* Data section:
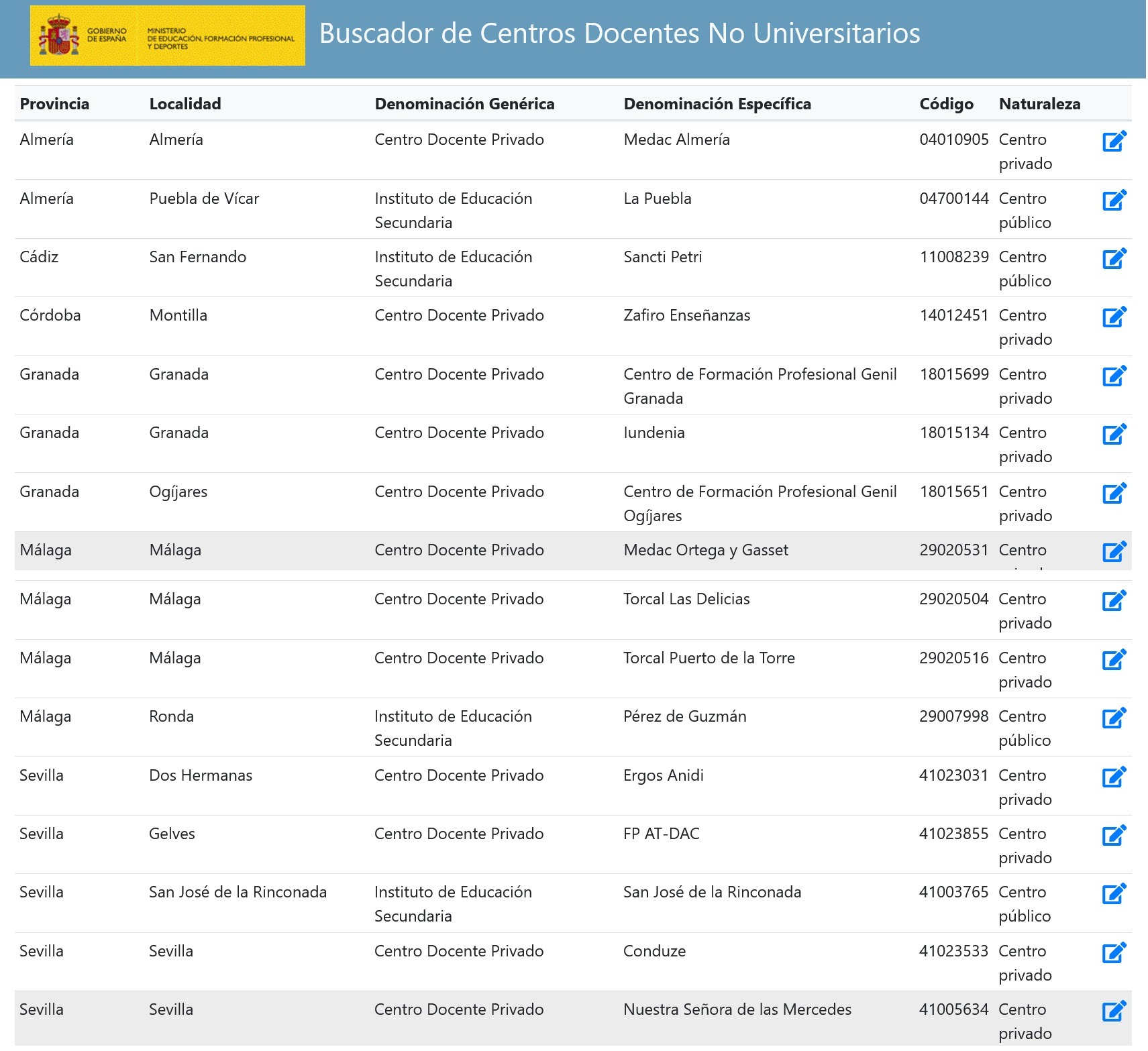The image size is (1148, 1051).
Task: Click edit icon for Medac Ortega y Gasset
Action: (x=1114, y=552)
* * *
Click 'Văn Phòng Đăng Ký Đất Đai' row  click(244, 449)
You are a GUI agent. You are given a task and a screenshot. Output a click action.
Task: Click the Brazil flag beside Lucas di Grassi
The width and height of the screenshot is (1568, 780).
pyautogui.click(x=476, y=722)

* Work to do: Echo the lines of the material, starting with the line containing "The image size is (1148, 1051)." and going on through the line containing "Action: (x=1114, y=552)", including both; leave the pictures out of your answer.

* Finished answer:
The image size is (1148, 1051).
Task: Click edit icon for Medac Ortega y Gasset
Action: (x=1114, y=552)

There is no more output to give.